Em muitos casos, no início parece simples. Todos estão de acordo, existe confiança entre os familiares e ninguém imagina que aquilo possa gerar problemas futuros. Mas questões sucessórias envolvem patrimônio, emoções, luto, expectativas e, muitas vezes, relações familiares fragilizadas.

Com o tempo, mudanças financeiras, novos relacionamentos, dificuldades econômicas ou desentendimentos podem transformar algo aparentemente tranquilo em um conflito complexo.

Outro ponto importante é que o inventário não serve apenas para “dividir bens”. Ele também protege juridicamente os herdeiros, regulariza a situação patrimonial e evita inseguranças futuras.

Hoje, dependendo da situação, o inventário pode inclusive ser realizado em cartório, de forma mais rápida e menos desgastante. Mas isso depende de alguns requisitos específicos que precisam ser analisados no caso concreto.
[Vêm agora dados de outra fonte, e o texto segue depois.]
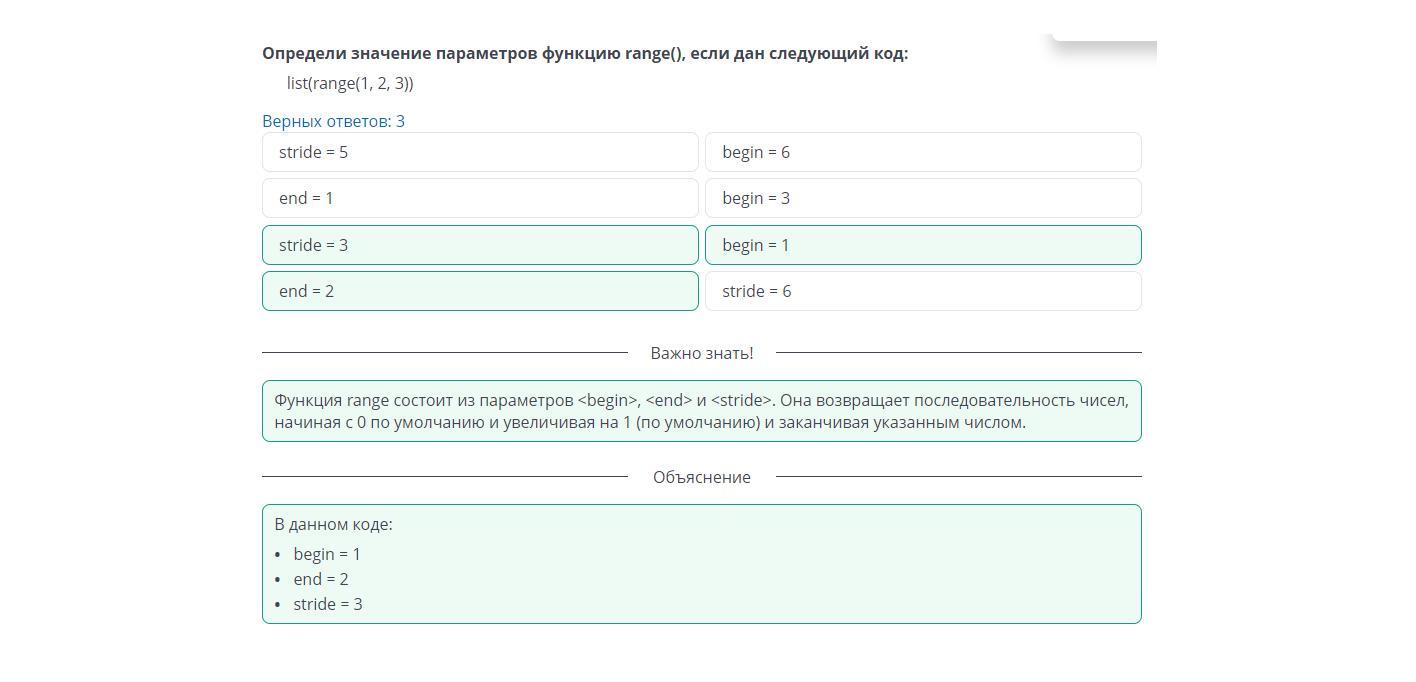
Task: Click the "Объяснение" section heading
Action: [x=701, y=477]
Além disso, existem situações em que:

✔ Há herdeiros menores de idade
✔ Existe discussão sobre bens
✔ Surgem dúvidas sobre direitos sucessórios
✔ Há união estável envolvida
✔ Existem dívidas deixadas pelo falecido
✔ Parte do patrimônio não está regularizada

E cada um desses detalhes pode impactar diretamente os direitos da família.

Por isso, antes de tentar resolver tudo apenas “de maneira informal”, é importante compreender as consequências jurídicas e patrimoniais daquela decisão.

Em questões sucessórias, a orientação adequada evita não apenas prejuízos financeiros, mas também conflitos familiares difíceis de reparar depois.